Could New FanDuel HQ Entice Illinois To Pass Sports Betting Bill?

  • The most recent amendments to IL HB 1260 include stakeholders from every aspect of the sports betting industry.
  • If passed, Illinois would have the highest associated fees of any state in the country.
  • FanDuel projects as many as 300 jobs to come to a new Chicago-based office.

CHICAGO – With a little more than three weeks left in this year’s legislative session, FanDuel is hoping to use the prospect of new jobs in Chicago to entice lawmakers to pass a sports betting bill in Illinois.

FanDuel CEO Matt King, who lives in Chicago, estimates that a new office could bring as many as 300 jobs to the city.

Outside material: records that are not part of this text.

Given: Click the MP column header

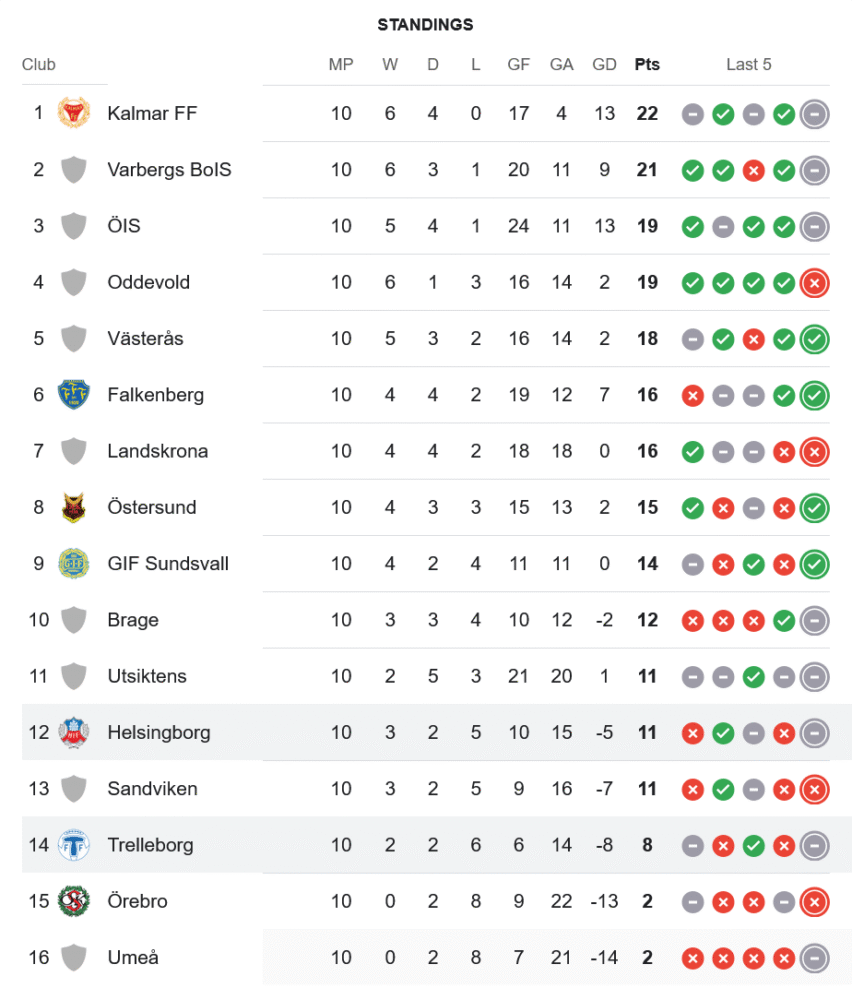Looking at the screenshot, I should tap(341, 65).
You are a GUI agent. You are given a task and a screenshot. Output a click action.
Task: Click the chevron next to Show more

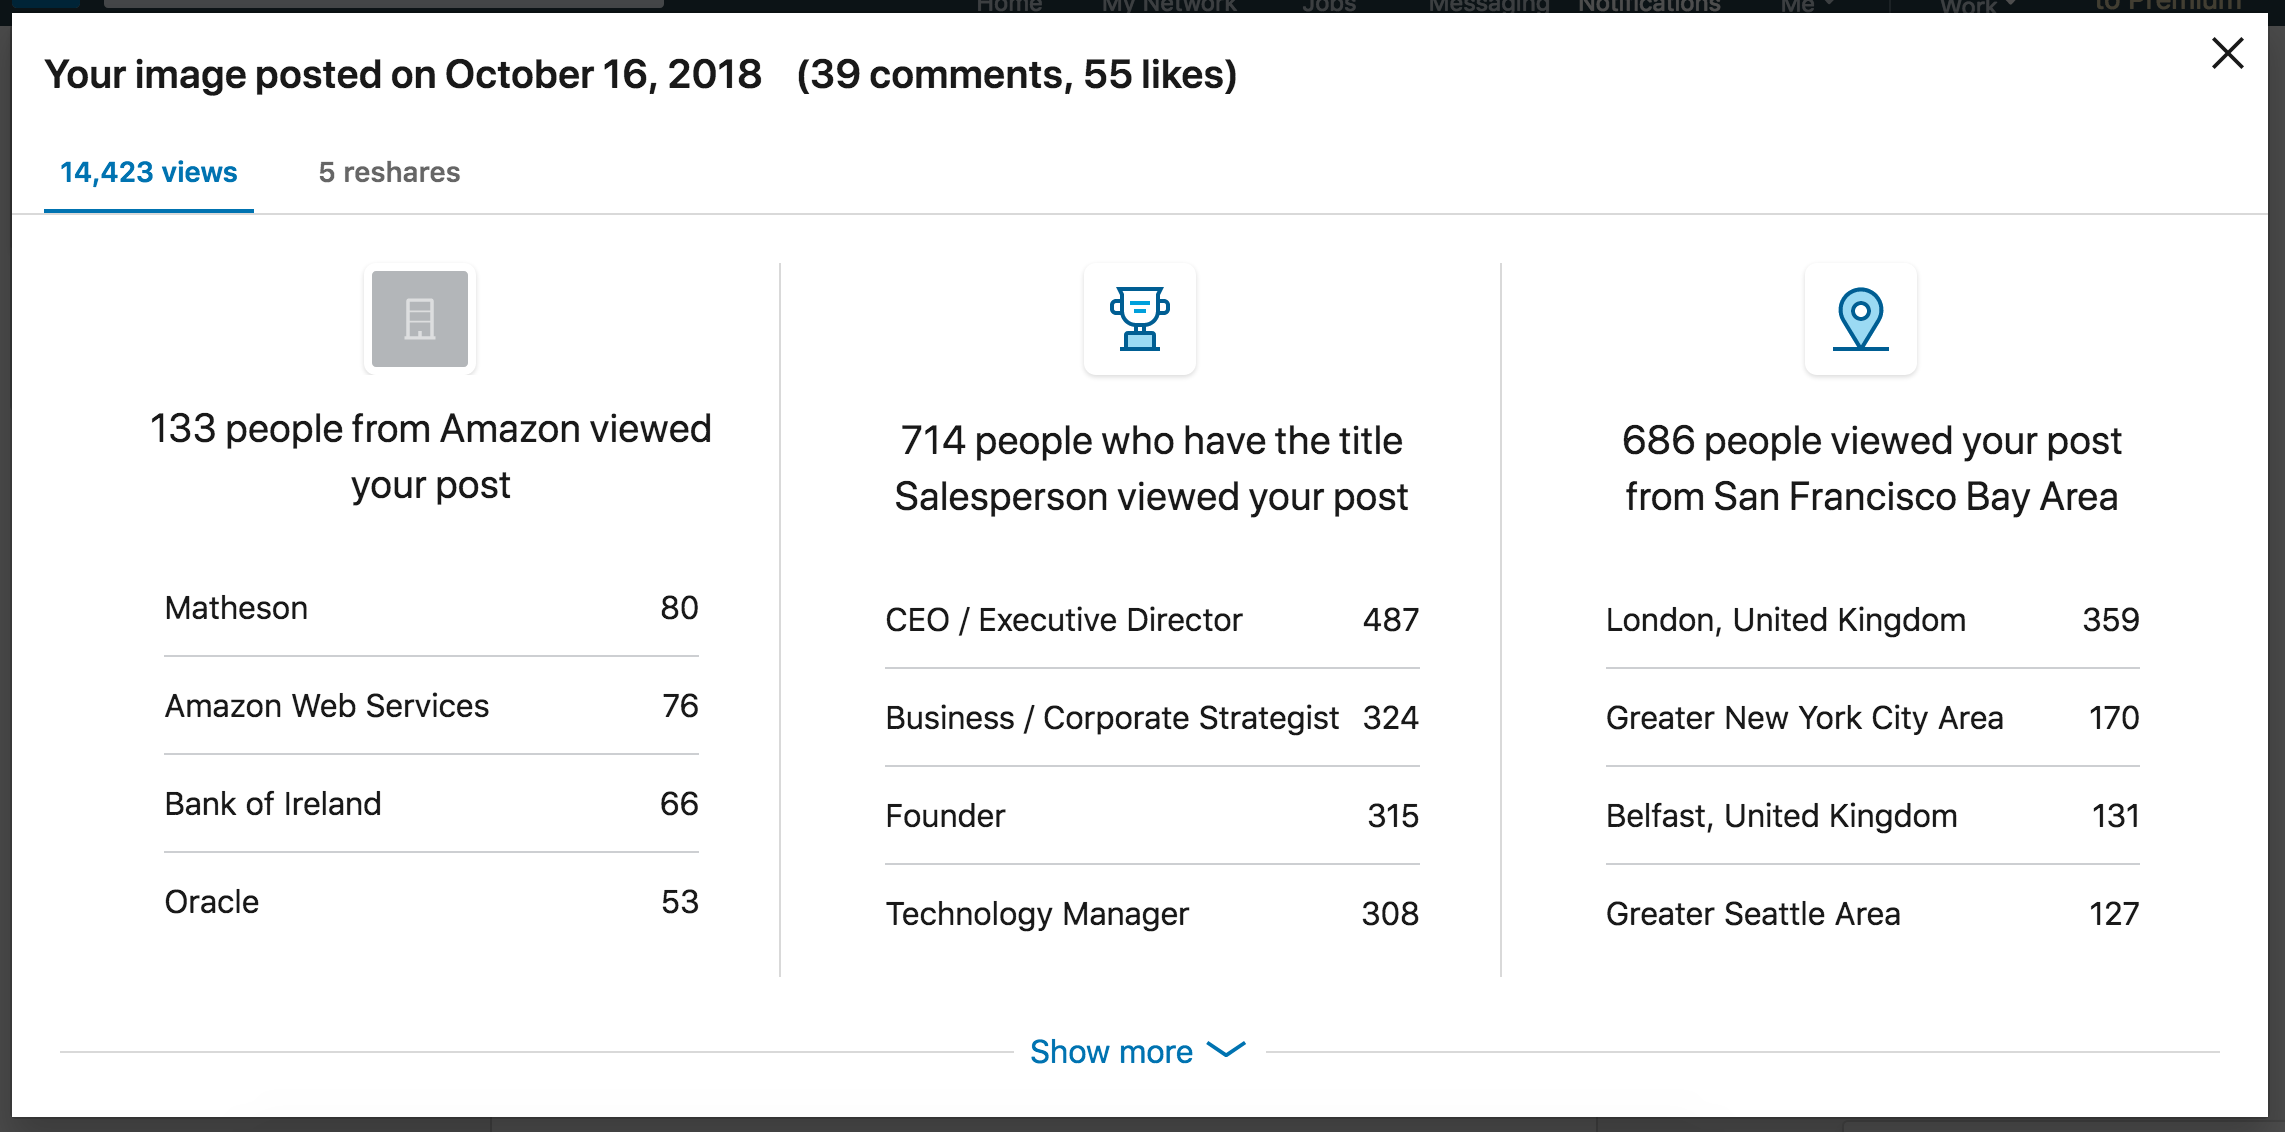click(x=1226, y=1050)
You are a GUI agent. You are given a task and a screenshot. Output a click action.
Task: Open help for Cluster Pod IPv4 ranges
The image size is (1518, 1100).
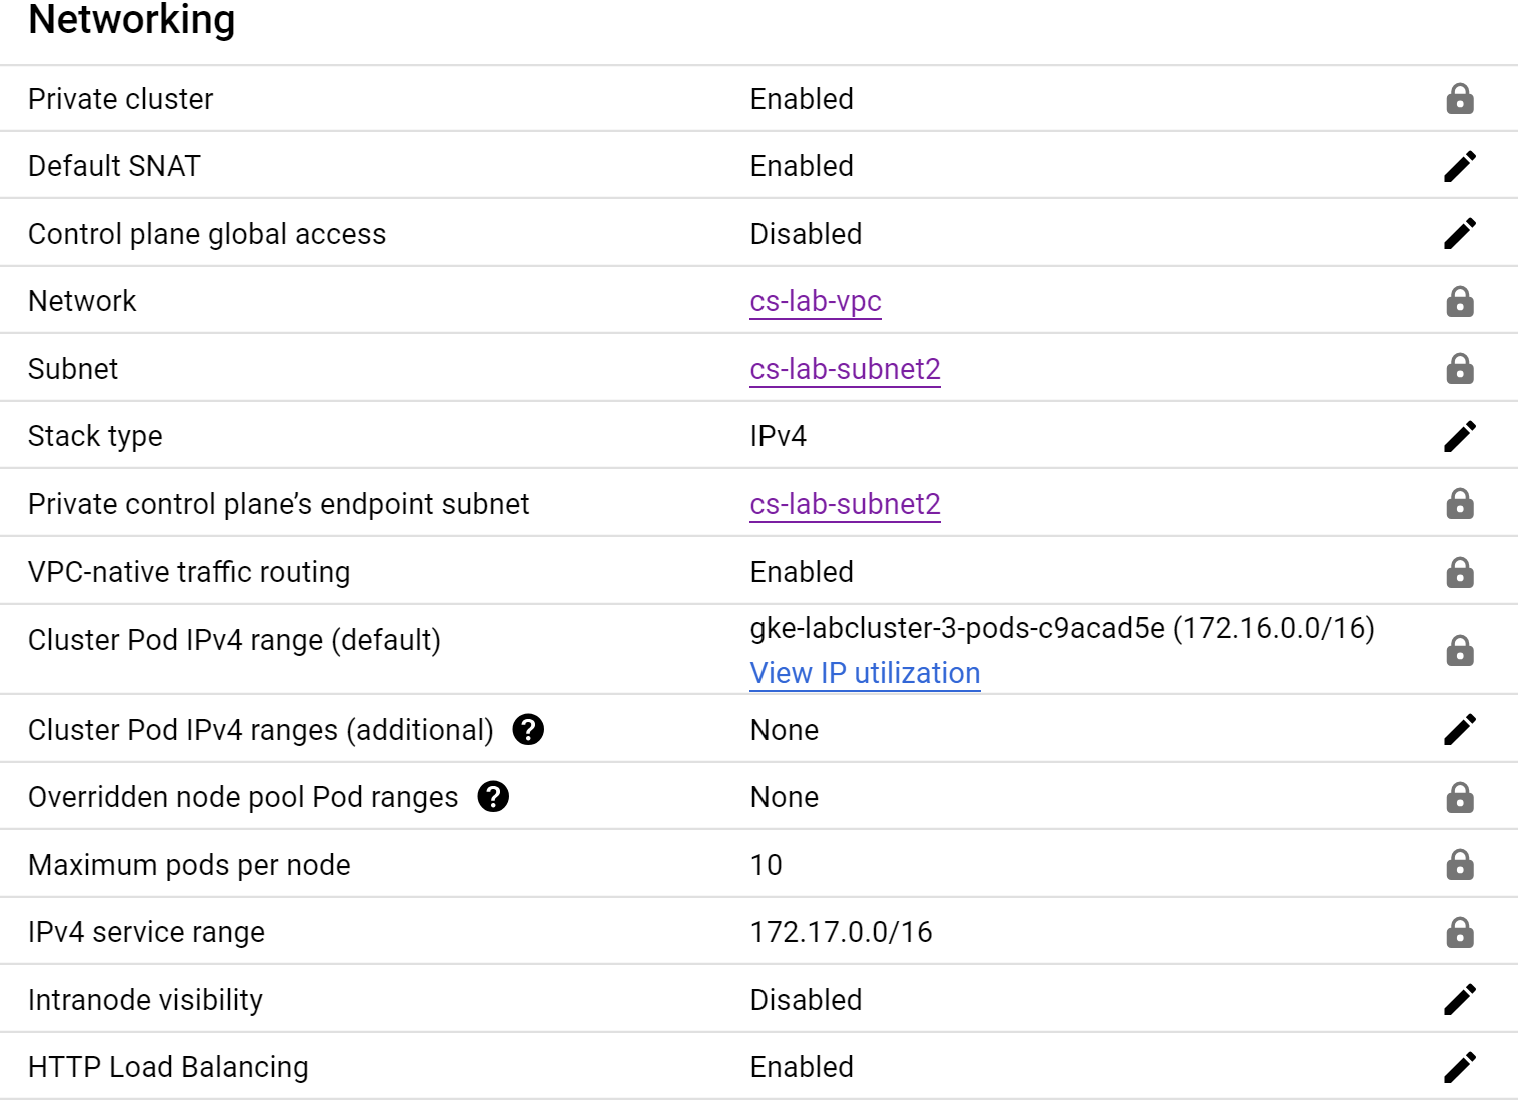click(x=528, y=729)
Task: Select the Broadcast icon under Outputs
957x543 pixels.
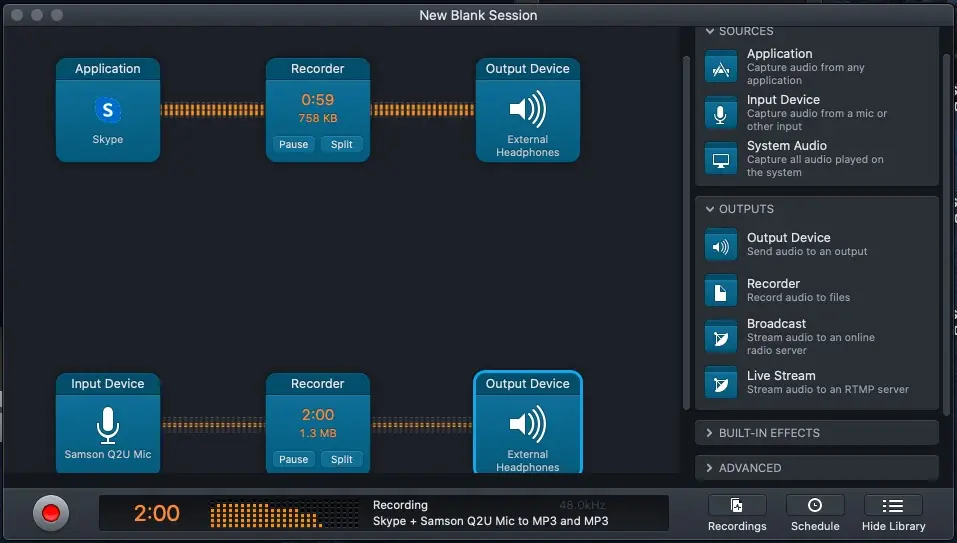Action: (720, 337)
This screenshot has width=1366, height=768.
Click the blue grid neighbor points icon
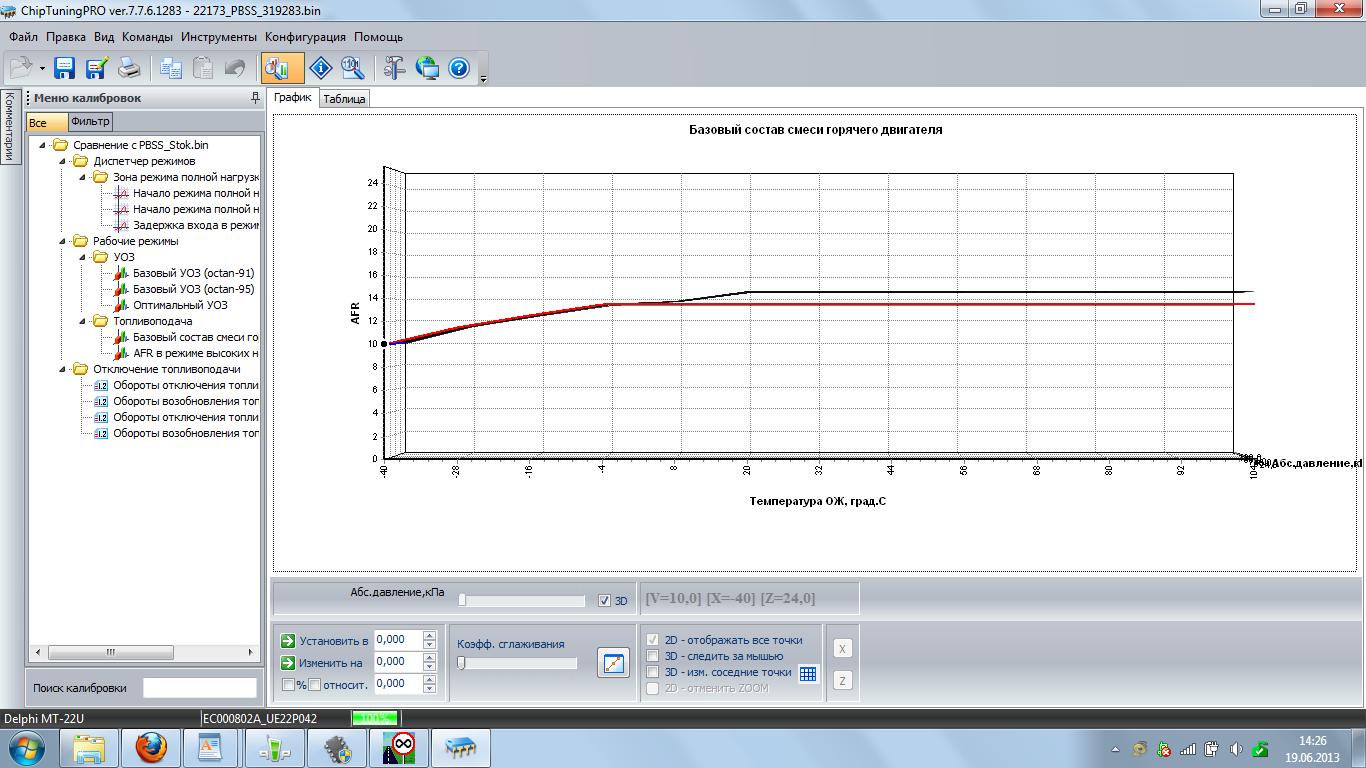coord(808,674)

“So as we thought about where we could scale, Chicago made a ton of sense. It gives us a Midwest headquarters to service surrounding states,” said King.

Neighboring states Iowa and Indiana recently passed bills which legalized sports betting through both retail sportsbooks and online sports wagering platforms.

IL H 1260, the primary bill that Illinois lawmakers are discussing, would allow for both of those avenues to sports betting.

Under the current amendments to IL HB 1260, FanDuel could partner with an approved gaming facility to offer a retail or mobile sportsbook. They could also apply for an online license outright if they are willing to pay a higher fee.

While the measure calls for statewide sports betting in Illinois, the new office would be located either in the West Loop or near it. Jobs would include risk and trading, product technology, customer service, and retail sportsbook employees.

The company currently has about 800 employees across its global offices.

“We see a huge market opportunity ahead of us,” said King. “We can help establish Chicago as one of the leading markets from a sports betting tech perspective.”

Can New Jobs Help The Illinois Sports Betting Bill Pass?

Lawmakers may need more than the promise of new FanDuel headquarters to pass an Illinois sports gambling bill.

IL H 126 allows for everyone in the gaming industry to get a piece of the state’s sports betting market. But, the proposal also comes with some of the highest fees of any state that has legalized the practice.

Master license fees are $10 million or 5% of the total handle, net terminal income, or adjusted gross receipts – whichever is the greatest amount. The tax rate set for adjusted sports wagering receipts is 25%.

To compare, Indiana has a tax rate of 9.5% and Iowa has a tax rate of 7.5%.

“I’m not saying we need to be as low as Iowa or Indiana necessarily, but when you’re talking three-to-four times more, it just seems outrages,” said Tom Swoik, representative of the Illinois Casino Gaming Association.

Pennsylvania still has the highest tax rate set at 36%.

Given the size of the Illinois market, some believe that it is only appropriate to have the operators pay these prices.

Illinois Governor J.B. Pritzker is counting on legal sports betting to generate up to $200 million in license fees alone to help balance the state’s 2020 fiscal budget.

FanDuel’s pledge to give more jobs to Chicago is more or less just the cherry on top of the current proposal for sports betting in Illinois sitting in the state legislature.